Whether it be his parents or his wife and children, family holds a very special and important place in Stevens' heart. Describing his mom and dad's influence on his career choice, the actor has said: "They loved going to the theatre and they watched television and movies, so I was raised on a cultural diet of books, of literature, and also of performance, of watching great movies and plays."

Then there's his wife, South African jazz singer Susie Hariet, whom Stevens met when he was just 23 years old while the two were working in the theater scene in Sheffield. The couple tied the knot in 2009 and, that same year, they welcomed their first child, daughter Willow, into the world. "If it feels right, it feels right. We fell in love and that was it," Stevens has said. In 2012, their family grew even bigger with the arrival of son Aubrey.

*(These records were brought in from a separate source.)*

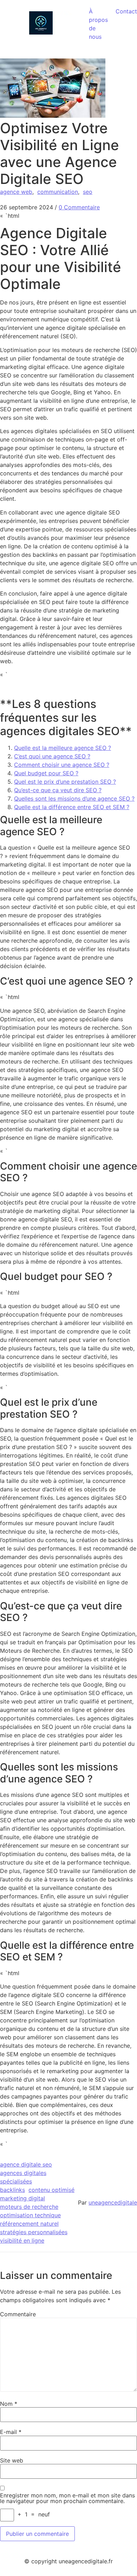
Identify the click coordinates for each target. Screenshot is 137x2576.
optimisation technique (30, 2215)
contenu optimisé (51, 2189)
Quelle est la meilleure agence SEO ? (62, 747)
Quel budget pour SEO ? (46, 773)
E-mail (10, 2432)
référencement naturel (29, 2223)
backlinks (12, 2189)
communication (57, 191)
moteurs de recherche (29, 2206)
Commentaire (18, 2314)
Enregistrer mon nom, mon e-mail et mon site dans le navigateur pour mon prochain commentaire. (67, 2498)
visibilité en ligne (22, 2240)
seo (87, 191)
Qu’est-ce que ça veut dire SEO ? (58, 790)
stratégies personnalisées (33, 2232)
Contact (126, 11)
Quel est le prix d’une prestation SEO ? (65, 781)
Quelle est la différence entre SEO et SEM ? (71, 807)
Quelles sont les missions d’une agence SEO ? (74, 798)
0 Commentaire (79, 207)
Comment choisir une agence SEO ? (61, 764)
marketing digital (22, 2198)
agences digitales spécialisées (23, 2177)
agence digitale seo (26, 2164)
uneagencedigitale (113, 2202)
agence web (16, 191)
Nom (8, 2403)
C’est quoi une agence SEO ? (52, 756)
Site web (11, 2460)
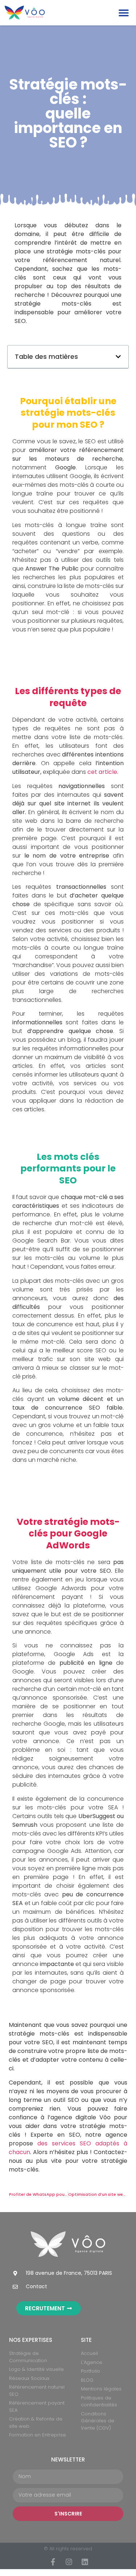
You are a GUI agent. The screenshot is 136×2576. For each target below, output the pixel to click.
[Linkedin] (84, 2561)
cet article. (102, 772)
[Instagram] (69, 2561)
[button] (123, 12)
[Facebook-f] (53, 2561)
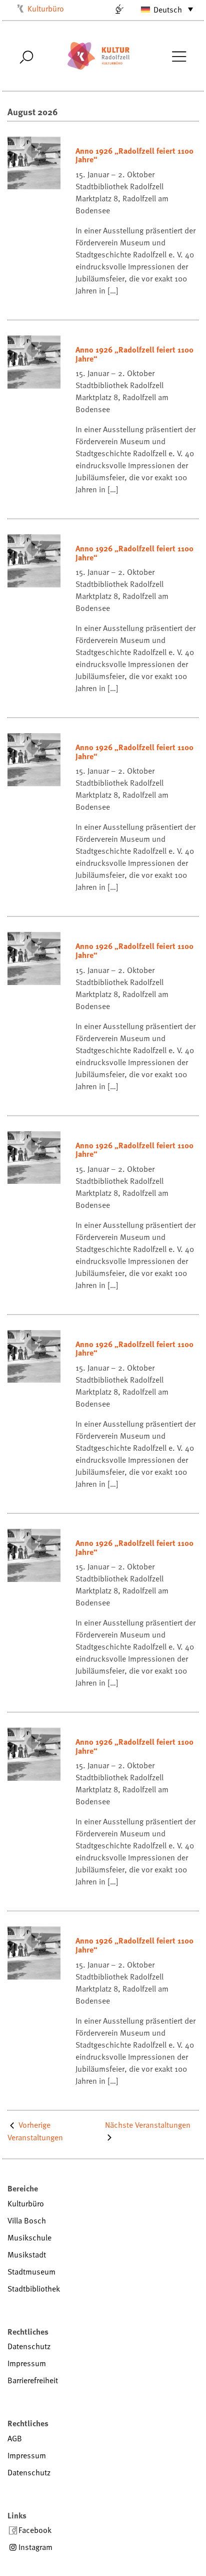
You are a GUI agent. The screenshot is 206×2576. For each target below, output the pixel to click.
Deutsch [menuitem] (168, 10)
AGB (15, 2438)
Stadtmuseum (32, 2272)
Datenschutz (29, 2346)
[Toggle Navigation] (178, 56)
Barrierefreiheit (33, 2380)
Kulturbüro (46, 9)
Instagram (35, 2547)
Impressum (27, 2363)
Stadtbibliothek (34, 2289)
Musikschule (30, 2237)
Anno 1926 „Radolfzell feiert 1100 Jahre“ (135, 155)
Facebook (35, 2530)
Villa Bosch (27, 2220)
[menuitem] (162, 9)
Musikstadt (27, 2254)
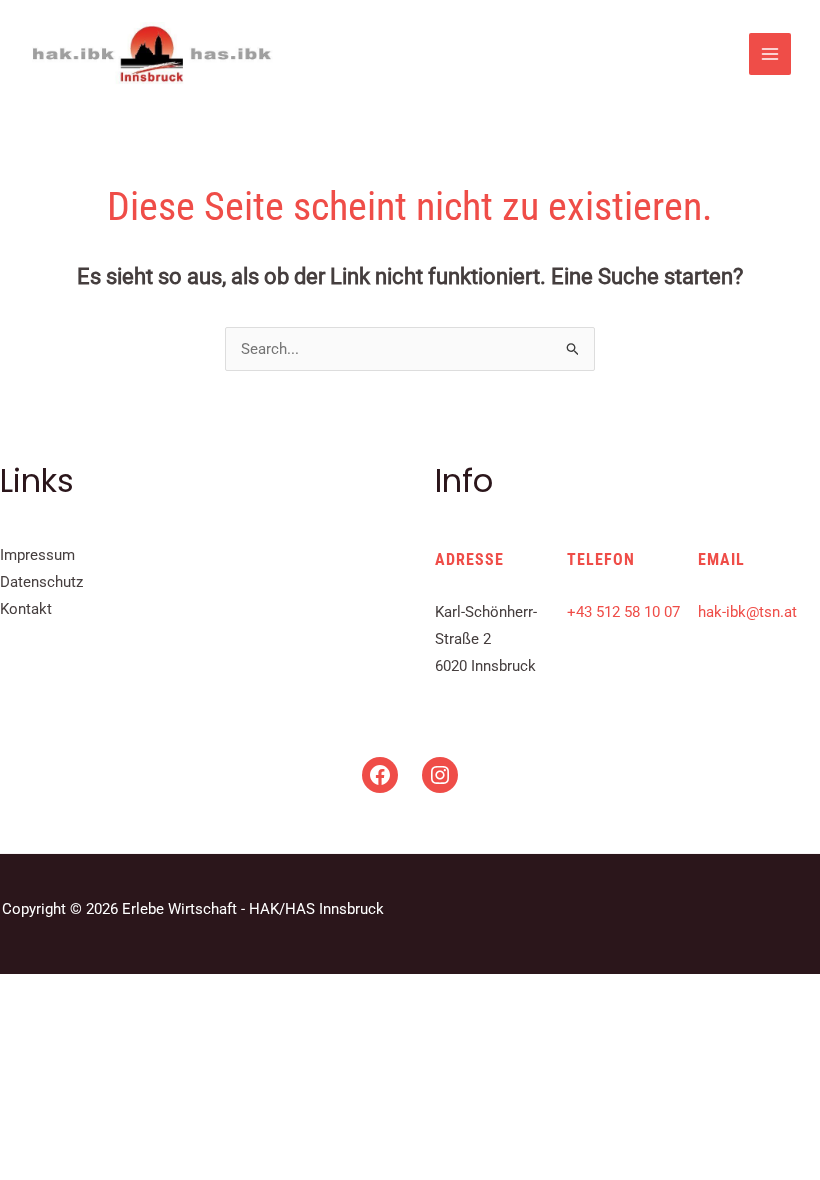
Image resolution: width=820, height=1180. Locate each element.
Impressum (37, 555)
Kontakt (26, 609)
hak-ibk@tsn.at (747, 612)
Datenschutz (41, 582)
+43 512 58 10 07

​He ate four roast dinners a day while filming Beauty and the Beast

"It was a pretty athletic job for me," Stevens told Britain's Radio Times, speaking about what it took to transform into the Beast. "I was physically conditioning my legs to be on stilts for 12 hours a day and also conditioning the rest of me so that I didn't waste away – I was losing so much fluid from sweating."

Tasked with wearing a heavy muscle vest to resemble the Beast, the actor explained that he had to up his calorie intake just to maintain his weight and not "waste away." He revealed: "I would overheat, especially when we were dancing. I was honestly eating four roast dinners every day, just to keep any form of physicality."